== Data shown

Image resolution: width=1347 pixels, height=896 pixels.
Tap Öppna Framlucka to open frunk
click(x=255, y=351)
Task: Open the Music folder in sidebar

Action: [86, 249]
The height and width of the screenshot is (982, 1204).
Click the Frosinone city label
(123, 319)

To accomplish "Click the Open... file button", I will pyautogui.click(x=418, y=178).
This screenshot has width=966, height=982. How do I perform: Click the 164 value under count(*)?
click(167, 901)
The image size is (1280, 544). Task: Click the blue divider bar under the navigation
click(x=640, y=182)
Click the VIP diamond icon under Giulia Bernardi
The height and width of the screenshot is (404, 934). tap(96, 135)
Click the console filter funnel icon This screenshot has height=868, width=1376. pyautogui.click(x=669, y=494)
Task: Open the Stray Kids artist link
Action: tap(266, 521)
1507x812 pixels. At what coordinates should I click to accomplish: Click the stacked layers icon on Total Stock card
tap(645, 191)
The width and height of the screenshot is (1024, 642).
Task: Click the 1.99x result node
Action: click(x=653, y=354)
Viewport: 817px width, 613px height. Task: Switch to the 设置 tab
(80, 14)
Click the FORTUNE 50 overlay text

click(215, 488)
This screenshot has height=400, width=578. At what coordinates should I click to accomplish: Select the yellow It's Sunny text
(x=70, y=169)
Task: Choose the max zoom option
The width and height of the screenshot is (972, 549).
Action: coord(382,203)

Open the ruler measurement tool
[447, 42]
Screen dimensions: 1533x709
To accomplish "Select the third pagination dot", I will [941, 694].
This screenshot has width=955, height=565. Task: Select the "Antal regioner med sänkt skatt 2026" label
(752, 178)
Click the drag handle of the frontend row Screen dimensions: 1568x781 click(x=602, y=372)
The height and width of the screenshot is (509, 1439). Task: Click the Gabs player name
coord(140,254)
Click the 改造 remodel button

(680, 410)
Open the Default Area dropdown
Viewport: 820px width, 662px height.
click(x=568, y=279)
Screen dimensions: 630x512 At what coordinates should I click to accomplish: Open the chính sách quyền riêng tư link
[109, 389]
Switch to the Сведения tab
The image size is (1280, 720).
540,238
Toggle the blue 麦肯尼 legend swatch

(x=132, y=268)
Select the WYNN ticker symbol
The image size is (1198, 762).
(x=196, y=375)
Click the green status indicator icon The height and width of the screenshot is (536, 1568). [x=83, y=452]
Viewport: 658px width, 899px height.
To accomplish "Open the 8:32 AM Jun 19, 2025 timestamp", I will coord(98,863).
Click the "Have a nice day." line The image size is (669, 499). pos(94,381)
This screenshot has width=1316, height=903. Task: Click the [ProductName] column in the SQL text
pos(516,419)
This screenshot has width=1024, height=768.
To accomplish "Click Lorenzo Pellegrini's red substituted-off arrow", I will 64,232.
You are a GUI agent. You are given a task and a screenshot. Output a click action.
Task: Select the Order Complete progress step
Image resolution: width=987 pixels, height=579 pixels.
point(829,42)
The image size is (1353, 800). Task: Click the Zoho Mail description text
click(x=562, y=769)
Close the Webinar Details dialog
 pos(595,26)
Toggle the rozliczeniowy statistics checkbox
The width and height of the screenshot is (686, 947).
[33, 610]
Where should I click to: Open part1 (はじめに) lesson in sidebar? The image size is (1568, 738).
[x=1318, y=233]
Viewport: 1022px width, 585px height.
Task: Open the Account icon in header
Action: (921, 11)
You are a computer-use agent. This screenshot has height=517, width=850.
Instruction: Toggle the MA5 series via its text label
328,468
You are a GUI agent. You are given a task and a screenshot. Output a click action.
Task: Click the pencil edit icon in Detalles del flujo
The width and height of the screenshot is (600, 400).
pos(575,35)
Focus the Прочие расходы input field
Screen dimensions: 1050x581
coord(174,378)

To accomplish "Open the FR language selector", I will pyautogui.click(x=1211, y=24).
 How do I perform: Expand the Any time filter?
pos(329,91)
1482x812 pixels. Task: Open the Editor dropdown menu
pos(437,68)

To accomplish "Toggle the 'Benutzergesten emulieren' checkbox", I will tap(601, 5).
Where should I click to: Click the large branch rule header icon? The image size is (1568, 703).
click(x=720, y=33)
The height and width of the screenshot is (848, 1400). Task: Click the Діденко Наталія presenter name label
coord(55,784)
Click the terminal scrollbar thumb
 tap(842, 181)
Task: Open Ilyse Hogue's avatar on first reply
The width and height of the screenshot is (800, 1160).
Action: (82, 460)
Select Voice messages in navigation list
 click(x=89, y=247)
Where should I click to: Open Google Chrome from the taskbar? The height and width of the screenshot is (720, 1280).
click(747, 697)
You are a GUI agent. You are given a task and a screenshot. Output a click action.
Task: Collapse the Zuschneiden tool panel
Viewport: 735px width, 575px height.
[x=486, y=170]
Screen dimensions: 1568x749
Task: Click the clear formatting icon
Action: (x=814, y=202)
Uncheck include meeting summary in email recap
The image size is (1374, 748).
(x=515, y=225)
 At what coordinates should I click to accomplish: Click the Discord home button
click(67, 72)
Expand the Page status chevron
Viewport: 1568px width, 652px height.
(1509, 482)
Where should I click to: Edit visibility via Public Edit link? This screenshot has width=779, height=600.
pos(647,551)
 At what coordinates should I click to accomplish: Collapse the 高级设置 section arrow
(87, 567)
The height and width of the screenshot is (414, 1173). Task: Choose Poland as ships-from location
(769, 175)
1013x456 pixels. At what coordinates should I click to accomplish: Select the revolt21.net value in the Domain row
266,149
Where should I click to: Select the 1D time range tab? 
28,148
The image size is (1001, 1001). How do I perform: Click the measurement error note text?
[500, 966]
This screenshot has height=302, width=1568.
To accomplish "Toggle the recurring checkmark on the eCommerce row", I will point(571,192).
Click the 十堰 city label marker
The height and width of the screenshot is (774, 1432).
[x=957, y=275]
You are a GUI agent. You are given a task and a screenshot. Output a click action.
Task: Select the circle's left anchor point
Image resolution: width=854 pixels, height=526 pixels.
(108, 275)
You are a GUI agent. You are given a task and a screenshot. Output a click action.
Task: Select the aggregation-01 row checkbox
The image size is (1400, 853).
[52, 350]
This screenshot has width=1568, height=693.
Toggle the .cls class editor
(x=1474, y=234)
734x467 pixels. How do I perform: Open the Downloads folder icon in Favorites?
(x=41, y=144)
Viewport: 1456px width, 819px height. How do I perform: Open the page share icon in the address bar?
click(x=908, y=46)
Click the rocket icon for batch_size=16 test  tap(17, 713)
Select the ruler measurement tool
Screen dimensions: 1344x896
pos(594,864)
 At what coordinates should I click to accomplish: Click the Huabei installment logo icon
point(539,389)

====

> [What the task requires] Turn every line of the listing above into a Markdown table with the columns "Row" and "Line", numbering the rows in order and leaving out blank lines.

> [Expected answer]
| Row | Line |
|---|---|
| 1 | Image resolution: width=1347 pixels, height=896 pixels. |
| 2 | Tap Öppna Framlucka to open frunk |
| 3 | click(x=255, y=351) |
| 4 | Task: Open the Music folder in sidebar |
| 5 | Action: [86, 249] |
| 6 | The height and width of the screenshot is (982, 1204). |
| 7 | Click the Frosinone city label |
| 8 | (123, 319) |
| 9 | To accomplish "Click the Open... file button", I will pyautogui.click(x=418, y=178). |
| 10 | This screenshot has width=966, height=982. How do I perform: Click the 164 value under count(*)? |
| 11 | click(167, 901) |
| 12 | The image size is (1280, 544). Task: Click the blue divider bar under the navigation |
| 13 | click(x=640, y=182) |
| 14 | Click the VIP diamond icon under Giulia Bernardi |
| 15 | The height and width of the screenshot is (404, 934). tap(96, 135) |
| 16 | Click the console filter funnel icon This screenshot has height=868, width=1376. pyautogui.click(x=669, y=494) |
| 17 | Task: Open the Stray Kids artist link |
| 18 | Action: tap(266, 521) |
| 19 | 1507x812 pixels. At what coordinates should I click to accomplish: Click the stacked layers icon on Total Stock card |
| 20 | tap(645, 191) |
| 21 | The width and height of the screenshot is (1024, 642). |
| 22 | Task: Click the 1.99x result node |
| 23 | Action: click(x=653, y=354) |
| 24 | Viewport: 817px width, 613px height. Task: Switch to the 设置 tab |
| 25 | (80, 14) |
| 26 | Click the FORTUNE 50 overlay text |
| 27 | click(215, 488) |
| 28 | This screenshot has height=400, width=578. At what coordinates should I click to accomplish: Select the yellow It's Sunny text |
| 29 | (x=70, y=169) |
| 30 | Task: Choose the max zoom option |
| 31 | The width and height of the screenshot is (972, 549). |
| 32 | Action: coord(382,203) |
| 33 | Open the ruler measurement tool |
| 34 | [447, 42] |
| 35 | Screen dimensions: 1533x709 |
| 36 | To accomplish "Select the third pagination dot", I will [941, 694]. |
| 37 | This screenshot has width=955, height=565. Task: Select the "Antal regioner med sänkt skatt 2026" label |
| 38 | (752, 178) |
| 39 | Click the drag handle of the frontend row Screen dimensions: 1568x781 click(x=602, y=372) |
| 40 | The height and width of the screenshot is (509, 1439). Task: Click the Gabs player name |
| 41 | coord(140,254) |
| 42 | Click the 改造 remodel button |
| 43 | (680, 410) |
| 44 | Open the Default Area dropdown |
| 45 | Viewport: 820px width, 662px height. |
| 46 | click(x=568, y=279) |
| 47 | Screen dimensions: 630x512 At what coordinates should I click to accomplish: Open the chính sách quyền riêng tư link |
| 48 | [109, 389] |
| 49 | Switch to the Сведения tab |
| 50 | The image size is (1280, 720). |
| 51 | 540,238 |
| 52 | Toggle the blue 麦肯尼 legend swatch |
| 53 | (x=132, y=268) |
| 54 | Select the WYNN ticker symbol |
| 55 | The image size is (1198, 762). |
| 56 | (x=196, y=375) |
| 57 | Click the green status indicator icon The height and width of the screenshot is (536, 1568). [x=83, y=452] |
| 58 | Viewport: 658px width, 899px height. |
| 59 | To accomplish "Open the 8:32 AM Jun 19, 2025 timestamp", I will coord(98,863). |
| 60 | Click the "Have a nice day." line The image size is (669, 499). pos(94,381) |
| 61 | This screenshot has width=1316, height=903. Task: Click the [ProductName] column in the SQL text |
| 62 | pos(516,419) |
| 63 | This screenshot has width=1024, height=768. |
| 64 | To accomplish "Click Lorenzo Pellegrini's red substituted-off arrow", I will 64,232. |
| 65 | You are a GUI agent. You are given a task and a screenshot. Output a click action. |
| 66 | Task: Select the Order Complete progress step |
| 67 | Image resolution: width=987 pixels, height=579 pixels. |
| 68 | point(829,42) |
| 69 | The image size is (1353, 800). Task: Click the Zoho Mail description text |
| 70 | click(x=562, y=769) |
| 71 | Close the Webinar Details dialog |
| 72 |  pos(595,26) |
| 73 | Toggle the rozliczeniowy statistics checkbox |
| 74 | The width and height of the screenshot is (686, 947). |
| 75 | [33, 610] |
| 76 | Where should I click to: Open part1 (はじめに) lesson in sidebar? The image size is (1568, 738). |
| 77 | [x=1318, y=233] |
| 78 | Viewport: 1022px width, 585px height. |
| 79 | Task: Open the Account icon in header |
| 80 | Action: (921, 11) |
| 81 | You are a computer-use agent. This screenshot has height=517, width=850. |
| 82 | Instruction: Toggle the MA5 series via its text label |
| 83 | 328,468 |
| 84 | You are a GUI agent. You are given a task and a screenshot. Output a click action. |
| 85 | Task: Click the pencil edit icon in Detalles del flujo |
| 86 | The width and height of the screenshot is (600, 400). |
| 87 | pos(575,35) |
| 88 | Focus the Прочие расходы input field |
| 89 | Screen dimensions: 1050x581 |
| 90 | coord(174,378) |
| 91 | To accomplish "Open the FR language selector", I will pyautogui.click(x=1211, y=24). |
| 92 |  How do I perform: Expand the Any time filter? |
| 93 | pos(329,91) |
| 94 | 1482x812 pixels. Task: Open the Editor dropdown menu |
| 95 | pos(437,68) |
| 96 | To accomplish "Toggle the 'Benutzergesten emulieren' checkbox", I will tap(601, 5). |
| 97 | Where should I click to: Click the large branch rule header icon? The image size is (1568, 703). |
| 98 | click(x=720, y=33) |
| 99 | The height and width of the screenshot is (848, 1400). Task: Click the Діденко Наталія presenter name label |
| 100 | coord(55,784) |
| 101 | Click the terminal scrollbar thumb |
| 102 |  tap(842, 181) |
| 103 | Task: Open Ilyse Hogue's avatar on first reply |
| 104 | The width and height of the screenshot is (800, 1160). |
| 105 | Action: (82, 460) |
| 106 | Select Voice messages in navigation list |
| 107 |  click(x=89, y=247) |
| 108 | Where should I click to: Open Google Chrome from the taskbar? The height and width of the screenshot is (720, 1280). |
| 109 | click(747, 697) |
| 110 | You are a GUI agent. You are given a task and a screenshot. Output a click action. |
| 111 | Task: Collapse the Zuschneiden tool panel |
| 112 | Viewport: 735px width, 575px height. |
| 113 | [x=486, y=170] |
| 114 | Screen dimensions: 1568x749 |
| 115 | Task: Click the clear formatting icon |
| 116 | Action: (x=814, y=202) |
| 117 | Uncheck include meeting summary in email recap |
| 118 | The image size is (1374, 748). |
| 119 | (x=515, y=225) |
| 120 |  At what coordinates should I click to accomplish: Click the Discord home button |
| 121 | click(67, 72) |
| 122 | Expand the Page status chevron |
| 123 | Viewport: 1568px width, 652px height. |
| 124 | (1509, 482) |
| 125 | Where should I click to: Edit visibility via Public Edit link? This screenshot has width=779, height=600. |
| 126 | pos(647,551) |
| 127 |  At what coordinates should I click to accomplish: Collapse the 高级设置 section arrow |
| 128 | (87, 567) |
| 129 | The height and width of the screenshot is (414, 1173). Task: Choose Poland as ships-from location |
| 130 | (769, 175) |
| 131 | 1013x456 pixels. At what coordinates should I click to accomplish: Select the revolt21.net value in the Domain row |
| 132 | 266,149 |
| 133 | Where should I click to: Select the 1D time range tab?  |
| 134 | 28,148 |
| 135 | The image size is (1001, 1001). How do I perform: Click the measurement error note text? |
| 136 | [500, 966] |
| 137 | This screenshot has height=302, width=1568. |
| 138 | To accomplish "Toggle the recurring checkmark on the eCommerce row", I will point(571,192). |
| 139 | Click the 十堰 city label marker |
| 140 | The height and width of the screenshot is (774, 1432). |
| 141 | [x=957, y=275] |
| 142 | You are a GUI agent. You are given a task and a screenshot. Output a click action. |
| 143 | Task: Select the circle's left anchor point |
| 144 | Image resolution: width=854 pixels, height=526 pixels. |
| 145 | (108, 275) |
| 146 | You are a GUI agent. You are given a task and a screenshot. Output a click action. |
| 147 | Task: Select the aggregation-01 row checkbox |
| 148 | The image size is (1400, 853). |
| 149 | [52, 350] |
| 150 | This screenshot has width=1568, height=693. |
| 151 | Toggle the .cls class editor |
| 152 | (x=1474, y=234) |
| 153 | 734x467 pixels. How do I perform: Open the Downloads folder icon in Favorites? |
| 154 | (x=41, y=144) |
| 155 | Viewport: 1456px width, 819px height. How do I perform: Open the page share icon in the address bar? |
| 156 | click(x=908, y=46) |
| 157 | Click the rocket icon for batch_size=16 test  tap(17, 713) |
| 158 | Select the ruler measurement tool |
| 159 | Screen dimensions: 1344x896 |
| 160 | pos(594,864) |
| 161 |  At what coordinates should I click to accomplish: Click the Huabei installment logo icon |
| 162 | point(539,389) |